What is the best method of long-term followup of patients with thyroid nodules?
Fine needle aspiration is the method of choice for evaluating thyroid lesions. However, it is not a perfect test. FNAs have a well-documented false-negative rate of approximately five percent. The false-negative rate is higher in those FNA cases performed with palpation (one percent to three percent) compared with those done under ultrasound guidance (0.6 percent). This is the basis for recommending followup even in nodules diagnosed as benign. Clinically significant nodular growth, preferably documented by serial ultrasounds (defined as 20 percent increase in diameter), is an indication for repeat aspiration.
Noticeably palpable benign nodules should undergo clinical followup at six- to 18-month intervals and do not require sonographic monitoring. All other benign nodules should be followed with serial ultrasounds at six- to 18-month intervals.
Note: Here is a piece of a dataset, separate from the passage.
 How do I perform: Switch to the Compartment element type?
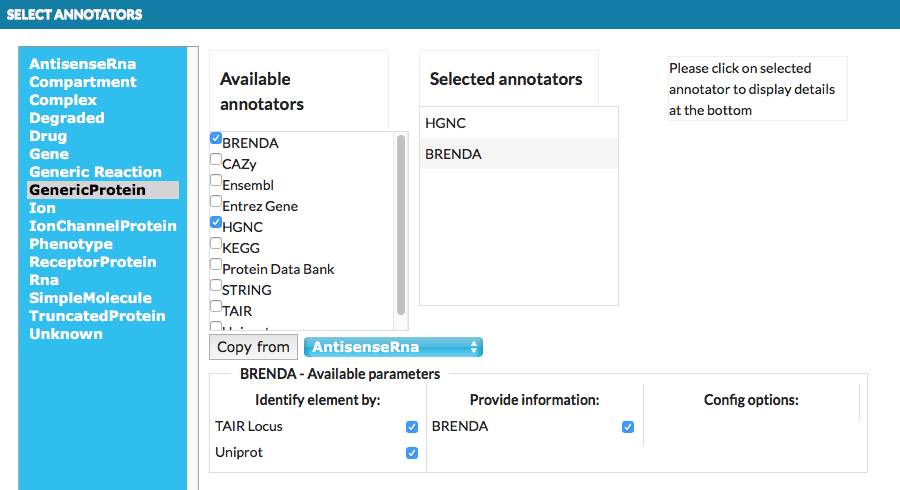pos(83,82)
Any clinical or sonographic evidence of nodular growth should generate a sonographically guided FNA.
What is the management of thyroid nodules in children?
Thyroid nodules are less prevalent in children than in adults, occurring in approximately 20 per 1,000 children. However, some studies show a higher rate of malignancy in children than in adults (15 percent to 20 percent). FNA biopsy is an accurate diagnostic method for childhood thyroid nodules. The diagnostic and therapeutic approach to one or more thyroid nodules in a child should be the same as in an adult.
What is the management of thyroid nodules in pregnant women?
Evaluation during pregnancy is the same as for a patient who is not pregnant except that a radionuclide scan is contraindicated. If the FNA is malignant, surgery should be considered before 24 weeks of gestation to minimize the risk of miscarriage.
Studies have shown that thyroid cancers in pregnant women have a similar biologic behavior to those diagnosed in a similar-aged group of non-pregnant women. There appears to be no difference in recurrence or survival rates between women operated on during or after pregnancy. In addition, there is evidence that treatment delays of less than one year do not adversely affect patient outcome. Therefore, it is wise to wait until after delivery for definitive surgery if the nodule remains stable by midgestation or if it is diagnosed in the second half of pregnancy.